**Texte fourni**:
Brûlages traditionnels : combattre les feux de forêt par le feu
Les écologistes exhortent les gouvernements à déclencher davantage de brûlages dirigés, à l’instar des communautés autochtones, afin d'atténuer les risques d’incendies de forêt.

Pour les gardiens du feu autochtones, la sagesse des Premières Nations en matière de feux est la clé de la prévention des énormes incendies de forêt, qui ont décuplé en Colombie-Britannique en raison de la crise climatique.
Photo : Radio-Canada / Harold Dupuis - La Semaine verte
Les brûlages dirigés, pratiqués depuis des millénaires par les communautés autochtones, peuvent aider à diminuer l'importance des feux de forêt, de plus en plus fréquents et violents en Colombie-Britannique.
Par une chaude journée de printemps, Joe Gilchrist manie habilement sa torche à goutte et enflamme une armoise près de Savona, au nord-ouest de Kamloops. L'arbuste s'embrase. Les flammèches et les petits crépitements se transforment bientôt en une grande langue de flamme orangée et fluorescente, qui se détache du paysage poussiéreux de la réserve indienne de Skeetchestn, au centre de la Colombie-Britannique.
Joe Gilchrist est un gardien du feu. Cet aîné allume des feux pour combattre les incendies de forêt et ainsi nettoyer
la terre. Il s'agit de la pratique ancestrale du brûlage.
Membre de l'Interior Salish Firekeepers Society, qui réunit gardiens du savoir autochtone et écologistes, il fait partie d'un mouvement en pleine expansion qui vise à réintroduire le brûlage traditionnel pour diminuer les dégâts causés par les mégafeux.

Joe Gilchrist, gardien du feu et membre de l'Interior Salish Firekeepers Society.
Photo : Radio-Canada / Andrew Lee
Cette pratique a pourtant été proscrite à l'arrivée des colons au 19e siècle — puisqu'au moins un gardien du feu a été pendu pour avoir allumé des feux. Mais avec les conséquences désastreuses des changements climatiques sur les forêts, de plus en plus de gouvernements et de scientifiques tentent de revaloriser cette pratique qui porte fruit.

Le gardien du feu Joe Gilchrist utilise une torche à goutte pour démarrer un feu près de Savona, en Colombie-Britannique.
Photo : Radio-Canada / Harold Dupuis - La Semaine verte
Russell Myers Ross, qui a été chef de la Première Nation Yunesit'in pendant huit ans, a grandi près de Williams Lake, dans le centre de la Colombie-Britannique, où il affirme que les feux de forêt ont changé la vie de la plupart des gens. Nous avons la possibilité de restaurer des zones qui n'ont pas été entretenues depuis longtemps
, a déclaré Myers Ross, dont la fille et les aînés participent tous aux projets de brûlage culturel.

**Consigne**:
Prolongez le texte ci-dessus sur les brûlages traditionnels en Colombie-Britannique en enchaînant directement après sa dernière phrase.

**Données recueillies**:
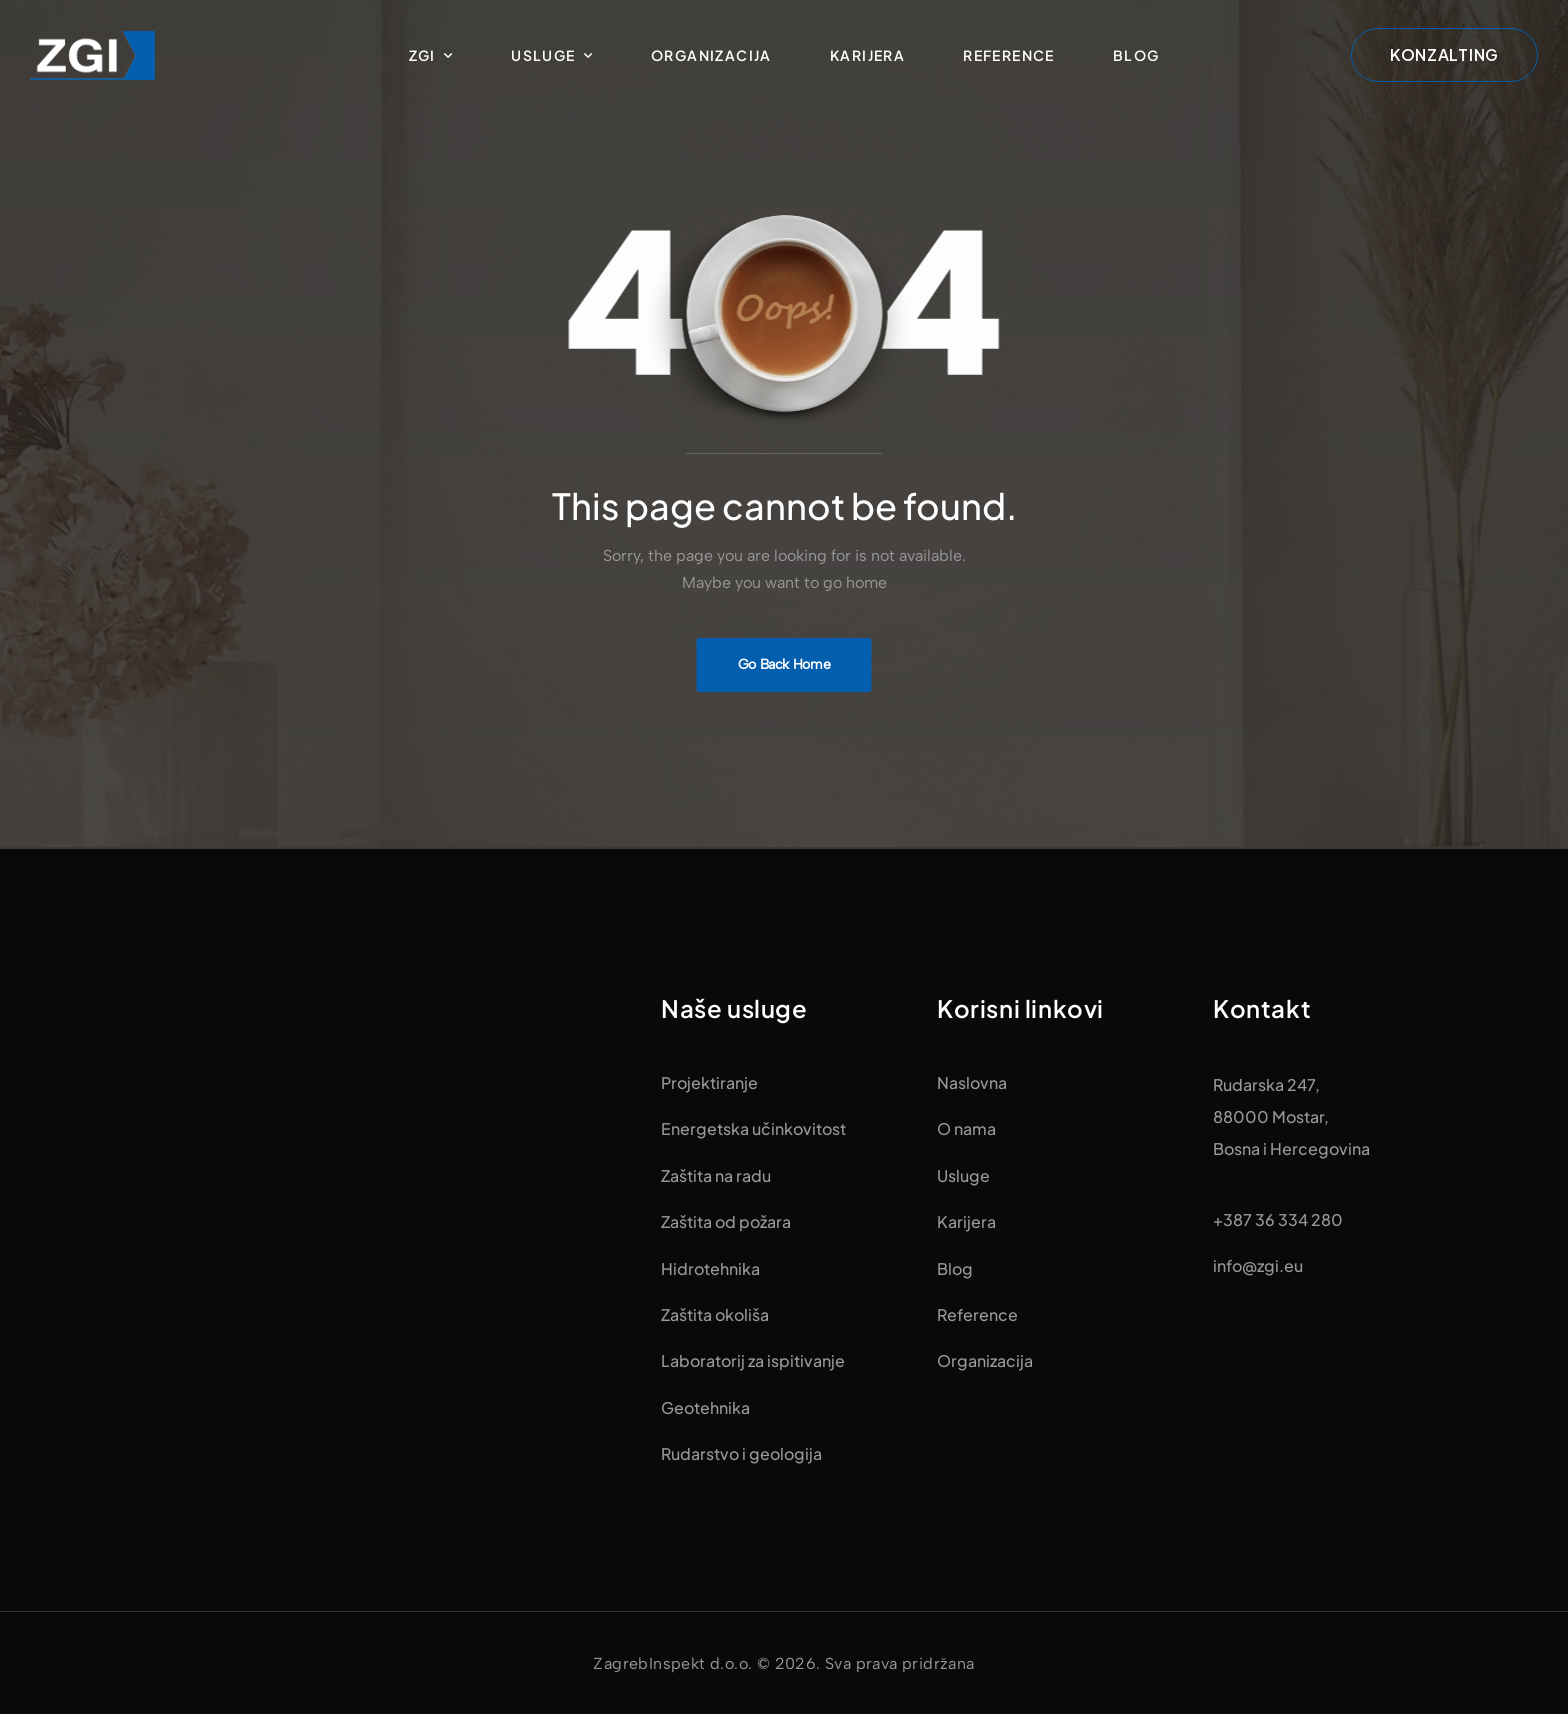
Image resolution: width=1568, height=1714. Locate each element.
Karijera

**Résultat**:
Nos ancêtres ont toujours fait ça… Le vrai problème, c'est que nous ne le pratiquons presque plus depuis la colonisation, depuis que nos communautés ont été perturbées.
Un soutien gouvernemental insuffisant
Bien que la Colombie-Britannique affirme qu'elle soutient les brûlages dirigés par les Autochtones, les écologistes spécialisés dans les incendies affirment que ce soutien demeure insuffisant. En Colombie-Britannique, moins de 10 000 hectares de terres sont actuellement brûlés délibérément pour la protection des communautés.
En juin dernier, la province a investi 359 millions de dollars à la protection future contre les incendies de forêt. Mais seulement 1,2 million de dollars ont été injectés dans les projets de brûlages culturels, cette année. Par ailleurs, les projets de brûlage tombent souvent à l'eau en raison des longs délais d'approbation, selon les spécialistes.

Russell Myers Ross travaille avec une équipe sur un brûlage culturel près des terres traditionnelles des Yunesit'in, près de Williams Lake, en Colombie-Britannique.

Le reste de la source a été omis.